Configuring NVIDIA Inference Microservices (NIMs)

After you install CAS, the cas-config configmap must be created. It provides the NeMo Retriever Library endpoint information.

To determine the NeMo Retriever Library endpoint information, you must know the namespace in which NeMo Retriever Library is installed. The endpoints are constructed by using the pattern http(s)://..svc.cluster.local. When you use the default installation namespace of NeMo Retriever Library and because it does not support https by default, it results in the following URLs:
  • Embed service URL: http://llama-32-nv-embedqa-1b-v2.nv-ingest.svc.cluster.local
  • Ingest service URL: http://nv-ingest.nv-ingest.svc.cluster.local
Note: These URLs must not end with the / character.
To complete this activity, use the oc command line tool and run the following command:
oc apply -f - <<EOF
apiVersion: v1
kind: ConfigMap
metadata:
  name: cas-config
  namespace: ibm-cas
data:
  NVMM_EMBED_SERVICE: <Embed Service URL as determined above>
  NVMM_NIM_SERVICE:  <Ingest Service URL as determined above>
EOF

NVIDIA re-ranker

Optionally, you can set NVMM_NEMO_RANKER in the CasInstall CR to enable the NVIDIA re-ranker service. This service analyzes semantic relevance and reorders search results to improve precision in enterprise search and streamline AI-driven workflows. For more information, see the NVIDIA documentation.

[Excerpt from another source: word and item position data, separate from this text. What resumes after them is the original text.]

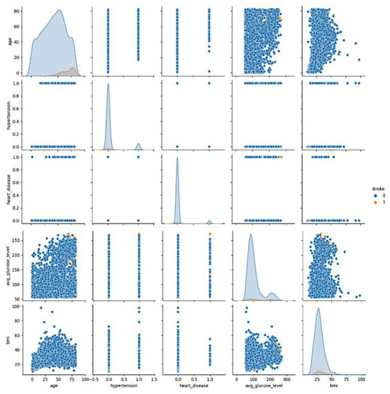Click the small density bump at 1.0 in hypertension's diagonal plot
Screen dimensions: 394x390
(x=138, y=146)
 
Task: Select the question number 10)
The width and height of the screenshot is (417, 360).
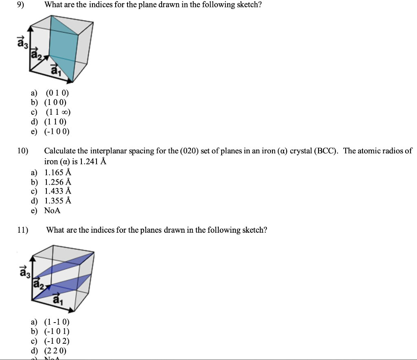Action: click(x=23, y=151)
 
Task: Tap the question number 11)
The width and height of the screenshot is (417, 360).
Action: click(x=23, y=230)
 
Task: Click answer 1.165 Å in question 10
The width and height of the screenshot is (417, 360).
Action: click(x=58, y=172)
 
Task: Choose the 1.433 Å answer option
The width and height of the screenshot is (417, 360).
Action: click(x=58, y=191)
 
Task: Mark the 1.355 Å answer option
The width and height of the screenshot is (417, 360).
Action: click(x=58, y=201)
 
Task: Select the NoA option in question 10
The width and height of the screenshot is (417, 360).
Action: click(x=52, y=210)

  • Re-ranker service URL: http://llama-32-nv-rerankqa-1b-v2.nv-ingest.svc.cluster.local
Note: The service URL must not end with the / character.

To enable the NVIDIA re-ranker service, set the NVMM_NEMO_RANKER flag to YES and the NVMM_NEMO_RANKER_SERVICE flag to the re-ranker service URL in the cas-config ConfigMap:

spec:
oc patch configmap cas-config \
  -n ibm-cas \
  --type merge \
  -p '{"data":{"NVMM_NEMO_RANKER": "YES", "NVMM_NEMO_RANKER_SERVICE": "<Re-ranker service URL as determined above>"}}'